Ma i riflettori, ieri, erano soprattutto diretti sugli stabilimenti italiani. A partire da quello di Melfi. L’azienda ha confermato di voler produrre cinque nuovi modelli full electric nell’impianto lucano, ma i sindacati chiedono rassicurazioni e, soprattutto, che una parte delle vetture sia “ibrida” anche per le difficoltà delle auto completamente elettriche a imporsi sul mercato. Resta tutto da sciogliere, poi, il nodo dei lavoratori dell’indotto, con circa 9 mila lavoratori tra diretti ( 5675) e indiretti. Oggi la fabbrica produce 170mila vetture all’anno, la metà rispetti al 2017. Duro il giudizio della Fiom-Cgil: «Credo sia chiaro anche agli orbi: senza l’amministratore delegato di Stellantis (Carlos Tavares, ndr.) questa discussione non va da nessuna parte. L’ad deve venire in Italia per rispetto di questo Paese», dice il segretario Michele De Palma. «Penso che il comportamento dell’azienda sia irresponsabile socialmente. Oggi eravamo qui per parlare dello stabilimento di Melfi e non abbiamo ricevuto nessuna risposta, né a livello di garanzie sui 5 modelli elettrici promessi, né sul l’indotto». I sindacati ricordano che attualmente a Melfi si assemblano le Jeep Renegade, la Jeep Compass e la Fiat 500X, e che anche se Stellantis ha annunciato con l’arrivo della piattaforma STLA Medium 5 nuovi modelli elettrici, “i tempi non sono allineati rispetto a quelli degli incentivi. Attualmente le lavoratrici e i lavoratori sono tutti in contratto di solidarietà fino a luglio 2024. Per quanto riguarda i dipendenti di Stellantis si deve registrare che la maggior parte degli ultimi assunti a Melfi (i 1.800 dell’epoca del Jobs Act) sono già usciti con gli incentivi all’esodo. Con i nuovi esuberi annunciati in questi giorni, circa 500, e gli oltre 700 in trasferta, stiamo accompagnando un processo di dismissione industriale perché non si stanno prevedendo investimenti in produzione, in nuovi modelli e nella rigenerazione dell’occupazione”.

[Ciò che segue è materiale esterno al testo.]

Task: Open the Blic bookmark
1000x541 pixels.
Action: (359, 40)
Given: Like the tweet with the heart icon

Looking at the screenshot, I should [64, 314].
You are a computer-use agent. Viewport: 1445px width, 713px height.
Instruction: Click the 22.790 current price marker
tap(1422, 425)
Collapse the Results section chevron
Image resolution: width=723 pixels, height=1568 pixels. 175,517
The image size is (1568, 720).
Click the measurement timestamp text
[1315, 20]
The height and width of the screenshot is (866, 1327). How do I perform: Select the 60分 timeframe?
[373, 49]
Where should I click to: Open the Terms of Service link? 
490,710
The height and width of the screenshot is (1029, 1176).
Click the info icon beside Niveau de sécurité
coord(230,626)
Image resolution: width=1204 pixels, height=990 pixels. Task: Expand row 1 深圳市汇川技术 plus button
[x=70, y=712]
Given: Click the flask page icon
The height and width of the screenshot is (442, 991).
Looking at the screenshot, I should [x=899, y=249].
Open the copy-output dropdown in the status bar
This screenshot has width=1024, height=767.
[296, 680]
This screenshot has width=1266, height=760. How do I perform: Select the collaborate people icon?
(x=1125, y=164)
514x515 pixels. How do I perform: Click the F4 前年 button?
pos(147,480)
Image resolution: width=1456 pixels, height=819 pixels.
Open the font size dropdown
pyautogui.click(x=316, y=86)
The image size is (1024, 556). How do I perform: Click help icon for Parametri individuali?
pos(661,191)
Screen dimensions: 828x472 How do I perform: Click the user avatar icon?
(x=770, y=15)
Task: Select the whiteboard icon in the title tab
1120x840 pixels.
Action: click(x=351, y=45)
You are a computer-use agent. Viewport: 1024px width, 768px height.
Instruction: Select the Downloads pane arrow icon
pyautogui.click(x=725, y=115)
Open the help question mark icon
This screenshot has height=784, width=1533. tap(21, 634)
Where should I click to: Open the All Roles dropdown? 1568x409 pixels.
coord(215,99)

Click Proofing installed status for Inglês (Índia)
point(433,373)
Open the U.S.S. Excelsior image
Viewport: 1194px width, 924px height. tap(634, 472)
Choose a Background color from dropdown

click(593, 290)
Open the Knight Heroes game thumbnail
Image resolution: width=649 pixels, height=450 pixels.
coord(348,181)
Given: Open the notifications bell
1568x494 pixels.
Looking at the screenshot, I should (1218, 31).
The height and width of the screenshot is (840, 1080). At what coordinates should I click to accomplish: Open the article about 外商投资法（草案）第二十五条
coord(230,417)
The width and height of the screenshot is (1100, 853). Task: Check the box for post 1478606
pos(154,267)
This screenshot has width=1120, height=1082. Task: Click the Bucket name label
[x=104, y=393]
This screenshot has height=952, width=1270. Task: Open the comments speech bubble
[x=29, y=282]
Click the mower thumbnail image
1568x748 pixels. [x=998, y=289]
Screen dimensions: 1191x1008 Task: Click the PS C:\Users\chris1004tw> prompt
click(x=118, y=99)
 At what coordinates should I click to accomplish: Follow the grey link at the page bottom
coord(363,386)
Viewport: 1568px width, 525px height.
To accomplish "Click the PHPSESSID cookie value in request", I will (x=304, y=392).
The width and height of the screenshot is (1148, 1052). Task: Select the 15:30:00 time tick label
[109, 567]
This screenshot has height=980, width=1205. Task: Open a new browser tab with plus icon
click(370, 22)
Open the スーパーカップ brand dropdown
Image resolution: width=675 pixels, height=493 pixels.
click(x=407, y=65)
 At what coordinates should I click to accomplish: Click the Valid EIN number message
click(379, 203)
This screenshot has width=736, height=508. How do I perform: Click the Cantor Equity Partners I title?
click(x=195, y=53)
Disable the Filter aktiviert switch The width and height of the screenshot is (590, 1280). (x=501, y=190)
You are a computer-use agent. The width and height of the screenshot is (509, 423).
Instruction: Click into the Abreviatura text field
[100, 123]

Prima della riunione con Stellantis, il ministro delle imprese ha presentato ai giornalisti le iniziative programmate per la giornata del Made in Italy prevista per il 15 aprile. “Le nostre esportazioni dal 2015 al 2023 sono aumentate del 48%. Siamo cresciuti più di altri Paesi Ue, abbiamo scavalcato la Corea del Sud come quinto produttore mondiale, grazie alle nostre eccellenze produttive”, ha concluso Urso.